Forecast: Minnesota has a $323 million budget surplus for biennium

MMB Commissioner Jim Schowalter presents the economic forecast at a Captiol news conference Wednesday (Staff photo: Peter Bartz-Gallagher)

The latest economic forecast puts Minnesota an additional $323 million in the black for the remainder of the 2012-2013 biennium.

The added surplus was due largely to a $230 million decrease in spending, mostly stemming from lower-than-anticipated enrollment in the state’s early Medicaid expansion under the federal health law for single adults. The state also took in about $93 million more in revenues than anticipated, state budget officials announced on Wednesday.

Despite a desire from lawmakers to use the money to push major policy initiatives sought this session, the surplus already is spoken for under current law. The first $5 million will be used to replenish the state’s budget reserve, bringing the emergency fund to a total of $653 million.

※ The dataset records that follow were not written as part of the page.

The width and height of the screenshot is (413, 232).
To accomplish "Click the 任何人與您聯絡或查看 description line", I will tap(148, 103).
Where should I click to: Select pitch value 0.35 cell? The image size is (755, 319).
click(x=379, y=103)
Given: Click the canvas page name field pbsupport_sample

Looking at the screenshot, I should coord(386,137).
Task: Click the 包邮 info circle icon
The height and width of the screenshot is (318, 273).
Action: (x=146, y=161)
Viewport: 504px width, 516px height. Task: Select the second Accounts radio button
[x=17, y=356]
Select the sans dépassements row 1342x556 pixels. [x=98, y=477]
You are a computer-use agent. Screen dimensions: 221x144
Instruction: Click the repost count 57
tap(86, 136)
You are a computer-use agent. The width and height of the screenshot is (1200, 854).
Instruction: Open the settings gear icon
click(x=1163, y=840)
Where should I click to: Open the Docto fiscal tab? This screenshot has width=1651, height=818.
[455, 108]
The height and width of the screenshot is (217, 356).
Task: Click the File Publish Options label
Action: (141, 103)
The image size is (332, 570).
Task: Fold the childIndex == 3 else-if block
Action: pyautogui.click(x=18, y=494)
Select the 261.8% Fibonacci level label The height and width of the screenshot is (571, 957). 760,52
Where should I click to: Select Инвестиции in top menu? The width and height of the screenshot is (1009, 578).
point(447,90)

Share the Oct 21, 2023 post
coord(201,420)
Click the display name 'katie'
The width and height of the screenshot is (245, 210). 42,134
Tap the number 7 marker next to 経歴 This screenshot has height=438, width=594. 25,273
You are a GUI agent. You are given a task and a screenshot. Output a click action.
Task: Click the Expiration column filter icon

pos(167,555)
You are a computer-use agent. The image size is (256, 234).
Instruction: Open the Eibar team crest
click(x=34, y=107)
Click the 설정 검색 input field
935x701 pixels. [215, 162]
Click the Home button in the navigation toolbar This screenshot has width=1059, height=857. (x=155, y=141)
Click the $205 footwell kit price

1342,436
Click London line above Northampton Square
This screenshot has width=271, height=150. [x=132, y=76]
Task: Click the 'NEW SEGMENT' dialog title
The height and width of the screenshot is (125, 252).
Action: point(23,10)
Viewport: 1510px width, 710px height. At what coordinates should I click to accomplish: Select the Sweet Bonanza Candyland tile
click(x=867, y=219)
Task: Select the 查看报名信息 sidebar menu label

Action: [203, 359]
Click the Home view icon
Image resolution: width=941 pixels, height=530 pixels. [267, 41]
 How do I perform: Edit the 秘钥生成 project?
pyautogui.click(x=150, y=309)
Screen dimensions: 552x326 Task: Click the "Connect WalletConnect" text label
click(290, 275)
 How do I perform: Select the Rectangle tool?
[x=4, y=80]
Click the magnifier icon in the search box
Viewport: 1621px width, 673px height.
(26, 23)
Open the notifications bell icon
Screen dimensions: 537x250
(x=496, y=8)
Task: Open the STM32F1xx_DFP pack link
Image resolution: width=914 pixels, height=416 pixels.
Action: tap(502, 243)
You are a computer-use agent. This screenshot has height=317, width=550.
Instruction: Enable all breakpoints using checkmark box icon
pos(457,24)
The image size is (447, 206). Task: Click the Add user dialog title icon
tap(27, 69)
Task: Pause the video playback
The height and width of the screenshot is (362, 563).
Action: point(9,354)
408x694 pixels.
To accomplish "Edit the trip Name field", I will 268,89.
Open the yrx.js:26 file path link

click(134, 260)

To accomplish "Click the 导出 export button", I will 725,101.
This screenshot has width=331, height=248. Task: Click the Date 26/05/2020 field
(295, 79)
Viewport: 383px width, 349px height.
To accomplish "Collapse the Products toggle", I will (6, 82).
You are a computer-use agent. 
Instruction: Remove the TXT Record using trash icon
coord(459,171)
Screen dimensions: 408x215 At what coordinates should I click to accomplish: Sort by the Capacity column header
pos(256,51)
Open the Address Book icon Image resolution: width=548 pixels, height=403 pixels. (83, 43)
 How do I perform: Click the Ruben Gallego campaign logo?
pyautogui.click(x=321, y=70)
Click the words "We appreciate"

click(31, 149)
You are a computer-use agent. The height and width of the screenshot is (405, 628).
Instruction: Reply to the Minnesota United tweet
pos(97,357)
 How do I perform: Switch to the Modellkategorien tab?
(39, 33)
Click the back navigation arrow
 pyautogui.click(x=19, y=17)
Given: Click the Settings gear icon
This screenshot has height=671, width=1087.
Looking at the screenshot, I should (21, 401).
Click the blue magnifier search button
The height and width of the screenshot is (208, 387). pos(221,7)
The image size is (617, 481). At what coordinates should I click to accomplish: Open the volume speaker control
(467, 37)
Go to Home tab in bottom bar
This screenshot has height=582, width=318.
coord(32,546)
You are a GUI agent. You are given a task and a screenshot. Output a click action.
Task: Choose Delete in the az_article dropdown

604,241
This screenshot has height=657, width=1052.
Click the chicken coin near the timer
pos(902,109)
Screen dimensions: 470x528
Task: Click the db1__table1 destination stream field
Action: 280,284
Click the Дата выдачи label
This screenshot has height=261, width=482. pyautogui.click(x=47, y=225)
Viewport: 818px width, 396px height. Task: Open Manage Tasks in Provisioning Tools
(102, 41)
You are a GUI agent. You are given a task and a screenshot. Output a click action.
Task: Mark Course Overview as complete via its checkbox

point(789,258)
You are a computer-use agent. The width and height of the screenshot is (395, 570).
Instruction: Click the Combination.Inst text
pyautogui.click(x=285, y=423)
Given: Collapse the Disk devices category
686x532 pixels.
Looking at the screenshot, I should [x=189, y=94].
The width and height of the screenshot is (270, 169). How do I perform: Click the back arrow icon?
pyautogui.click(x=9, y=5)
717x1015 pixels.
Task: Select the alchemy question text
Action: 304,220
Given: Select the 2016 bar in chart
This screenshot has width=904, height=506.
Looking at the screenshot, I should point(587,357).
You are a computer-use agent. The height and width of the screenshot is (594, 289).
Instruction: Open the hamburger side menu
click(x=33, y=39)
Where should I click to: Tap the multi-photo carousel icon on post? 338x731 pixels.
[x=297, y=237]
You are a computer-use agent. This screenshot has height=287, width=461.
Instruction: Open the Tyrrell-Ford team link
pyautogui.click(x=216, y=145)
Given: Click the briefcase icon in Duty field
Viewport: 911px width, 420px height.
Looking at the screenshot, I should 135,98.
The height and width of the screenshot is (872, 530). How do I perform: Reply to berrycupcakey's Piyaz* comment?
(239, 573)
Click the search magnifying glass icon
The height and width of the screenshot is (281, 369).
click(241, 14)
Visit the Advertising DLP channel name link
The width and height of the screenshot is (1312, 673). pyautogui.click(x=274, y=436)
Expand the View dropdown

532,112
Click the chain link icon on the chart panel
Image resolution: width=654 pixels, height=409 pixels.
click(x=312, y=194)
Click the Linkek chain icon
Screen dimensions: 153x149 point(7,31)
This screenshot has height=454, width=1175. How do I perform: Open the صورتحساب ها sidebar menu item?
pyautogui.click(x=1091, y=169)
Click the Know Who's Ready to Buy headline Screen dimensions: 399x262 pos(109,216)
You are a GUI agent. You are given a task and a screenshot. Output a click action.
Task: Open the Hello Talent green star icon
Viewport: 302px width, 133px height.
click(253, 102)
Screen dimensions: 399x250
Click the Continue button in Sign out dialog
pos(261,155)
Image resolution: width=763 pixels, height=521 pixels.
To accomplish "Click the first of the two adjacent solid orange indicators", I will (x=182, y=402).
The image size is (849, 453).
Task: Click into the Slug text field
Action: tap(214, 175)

The remaining $318 million will be used to begin repaying more than $2 billion in state aid payments to school districts, $750 million of which was added to the tab as part of last year’s budget compromise between Gov. Mark Dayton and GOP leaders of the Legislature. The first $200 million of those payments are set to go out to districts March 15.

The last economic forecast in December showed an $876 million budget surplus, but by law that money has already been used to fill the state’s cash flow account and budget reserve fund.

“Overall the picture is a positive one,” MMB Commissioner Jim Schowalter said at an afternoon Capitol news conference, adding that the state still faces a $1.1 billion budget deficit in the 2014-2015 biennium (down from about $1.3 billion), a figure that does not include the remaining K-12 shift debt, inflation or other property tax shifts. “The fiscal issues that face this state are not resolved by this forecast or the previous one.”

State Economist Tom Stinson says the biggest unknown is federal action on fiscal policy and the continued implementation of the federal health care law. President Barack Obama and Congress face tough decisions on the Bush tax cuts and other fiscal issues that, depending on the outcome, could lead to a “significant drag” on the state’s economy in 2013.

Dayton cautioned that, even with the additional surplus, the state will still owe school districts across the state $2.4 billion in delayed payments. “We’re a long ways from being solvent and we have the responsibility to continue on this course of becoming ever more so,” Dayton said.

Republican legislative leaders focused more on the state’s positive financial direction. “Let’s keep this going,” said Senate Majority Leader Dave Senjem. “Let’s work together. Let’s keep the momentum going. Let’s push forward.”